++++ DOCUMENT PASSAGE ++++
Liberty Tyus, a third year student whose life is affected by Postural Orthostatic Tachycardia Syndrome (POTS) also sees the benefit in this training idea but remains skeptical that “people are going to just tip-tap through it.”

Despite her pessimism, she believes the implementation of such a training would start a much needed dialogue about the high-risk students on campus.

“I feel like everyone was emphasizing like, ‘You’re going to take this home to your grandparents for Thanksgiving’ and it’s like, ‘Okay, we’ll you’re also going to take it home to your suitemates.’” Tyus said. “I don’t know that [high-risk students] were really in mind to begin with if I’m being honest.”

Tyus recalls people finding ways to go out and break Covid-19 policies, something that she could even think to do.

“Everyone was most certainly like, figure out ways to go out and party and socialize,” Tyus said. “I couldn’t or I would die.”

Many students, like Tyus, had increased anxiety around Covid-19. This was especially so for the high-risk demographic of immunocompromised individuals as they showed exacerbated levels of anxiety per SAGE Journal’s A Qualitative Study of COVID-19 Distress in University Students.

But as life returns closer to what it was before Covid-19’s discovery on Nov., 17 2019 or the fateful Mar., 13 that many mark as the start of Covid-19 “lockdown”, DU is adjusting, too.
++++ STUDY MATERIAL ++++
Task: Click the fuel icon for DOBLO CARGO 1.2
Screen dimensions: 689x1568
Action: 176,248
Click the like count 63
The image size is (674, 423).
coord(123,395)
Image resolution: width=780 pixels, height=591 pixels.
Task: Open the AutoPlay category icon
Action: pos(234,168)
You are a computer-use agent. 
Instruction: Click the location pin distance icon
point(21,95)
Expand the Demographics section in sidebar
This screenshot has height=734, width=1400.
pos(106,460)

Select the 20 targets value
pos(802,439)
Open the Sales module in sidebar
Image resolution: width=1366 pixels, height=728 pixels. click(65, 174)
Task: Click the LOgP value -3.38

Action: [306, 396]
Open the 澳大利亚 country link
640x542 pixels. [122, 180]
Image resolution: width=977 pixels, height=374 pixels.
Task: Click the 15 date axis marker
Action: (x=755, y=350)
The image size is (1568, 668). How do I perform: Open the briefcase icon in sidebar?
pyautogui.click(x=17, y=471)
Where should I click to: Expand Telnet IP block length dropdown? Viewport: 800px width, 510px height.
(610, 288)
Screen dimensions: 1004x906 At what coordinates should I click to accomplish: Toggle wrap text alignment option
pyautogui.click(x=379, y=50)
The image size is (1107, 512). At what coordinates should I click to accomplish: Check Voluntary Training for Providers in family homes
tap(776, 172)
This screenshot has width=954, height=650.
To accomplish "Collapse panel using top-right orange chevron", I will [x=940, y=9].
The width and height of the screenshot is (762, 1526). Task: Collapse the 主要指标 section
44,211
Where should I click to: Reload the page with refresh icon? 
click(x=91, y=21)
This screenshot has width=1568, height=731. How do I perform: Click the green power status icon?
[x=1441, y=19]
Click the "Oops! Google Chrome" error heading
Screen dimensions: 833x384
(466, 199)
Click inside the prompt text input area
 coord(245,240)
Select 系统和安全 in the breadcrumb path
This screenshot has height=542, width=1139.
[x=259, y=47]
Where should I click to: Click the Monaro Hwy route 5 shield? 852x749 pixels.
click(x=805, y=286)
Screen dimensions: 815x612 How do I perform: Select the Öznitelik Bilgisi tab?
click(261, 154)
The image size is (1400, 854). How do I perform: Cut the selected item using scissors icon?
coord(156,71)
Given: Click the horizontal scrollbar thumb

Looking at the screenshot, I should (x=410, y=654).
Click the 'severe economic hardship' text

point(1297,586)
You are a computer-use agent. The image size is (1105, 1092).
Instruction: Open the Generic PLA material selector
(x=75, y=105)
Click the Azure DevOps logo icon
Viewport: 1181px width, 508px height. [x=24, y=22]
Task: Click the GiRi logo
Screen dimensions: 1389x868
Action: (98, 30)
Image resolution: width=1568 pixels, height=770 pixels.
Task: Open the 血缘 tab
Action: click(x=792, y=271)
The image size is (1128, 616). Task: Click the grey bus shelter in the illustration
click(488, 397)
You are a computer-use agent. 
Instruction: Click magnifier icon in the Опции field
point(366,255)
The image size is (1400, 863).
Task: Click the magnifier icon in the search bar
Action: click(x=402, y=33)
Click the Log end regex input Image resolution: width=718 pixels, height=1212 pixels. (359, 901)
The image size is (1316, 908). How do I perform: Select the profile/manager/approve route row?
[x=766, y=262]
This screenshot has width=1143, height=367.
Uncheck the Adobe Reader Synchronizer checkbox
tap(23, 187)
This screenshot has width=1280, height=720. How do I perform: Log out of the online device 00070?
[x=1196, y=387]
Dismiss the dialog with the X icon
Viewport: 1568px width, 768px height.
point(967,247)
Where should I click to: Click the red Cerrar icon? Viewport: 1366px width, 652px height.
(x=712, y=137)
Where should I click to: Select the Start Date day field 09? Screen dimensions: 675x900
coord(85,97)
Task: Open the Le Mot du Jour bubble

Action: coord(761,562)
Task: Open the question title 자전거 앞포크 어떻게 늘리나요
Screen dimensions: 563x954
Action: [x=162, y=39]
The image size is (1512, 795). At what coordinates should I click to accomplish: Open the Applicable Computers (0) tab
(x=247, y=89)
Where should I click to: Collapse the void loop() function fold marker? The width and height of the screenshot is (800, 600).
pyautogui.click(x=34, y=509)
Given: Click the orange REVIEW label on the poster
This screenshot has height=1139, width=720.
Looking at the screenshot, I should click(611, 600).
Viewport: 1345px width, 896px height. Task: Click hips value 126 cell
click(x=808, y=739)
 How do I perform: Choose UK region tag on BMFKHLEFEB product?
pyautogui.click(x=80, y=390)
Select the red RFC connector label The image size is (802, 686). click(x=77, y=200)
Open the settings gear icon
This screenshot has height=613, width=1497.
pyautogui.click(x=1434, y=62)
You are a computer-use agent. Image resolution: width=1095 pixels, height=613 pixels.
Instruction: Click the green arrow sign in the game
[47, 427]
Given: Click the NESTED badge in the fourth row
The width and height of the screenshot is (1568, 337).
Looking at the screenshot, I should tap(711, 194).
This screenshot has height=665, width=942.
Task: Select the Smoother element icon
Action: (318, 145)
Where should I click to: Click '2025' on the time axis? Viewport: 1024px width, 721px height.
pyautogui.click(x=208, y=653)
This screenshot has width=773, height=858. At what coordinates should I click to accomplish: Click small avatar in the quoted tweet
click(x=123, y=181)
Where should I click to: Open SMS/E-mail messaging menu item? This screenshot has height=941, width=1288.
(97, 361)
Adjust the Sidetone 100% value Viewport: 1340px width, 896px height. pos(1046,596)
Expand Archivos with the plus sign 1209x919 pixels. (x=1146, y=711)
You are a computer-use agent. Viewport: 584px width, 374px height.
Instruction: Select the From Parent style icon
++++
▶ **WHAT YOU WILL DO**:
In the passage about high-risk students during Covid-19, what condition affects the life of Liberty Tyus? These rows were taken from a separate source unrelated to the passage.

▶ **WRITTEN SOLUTION**:
Postural Orthostatic Tachycardia Syndrome (POTS)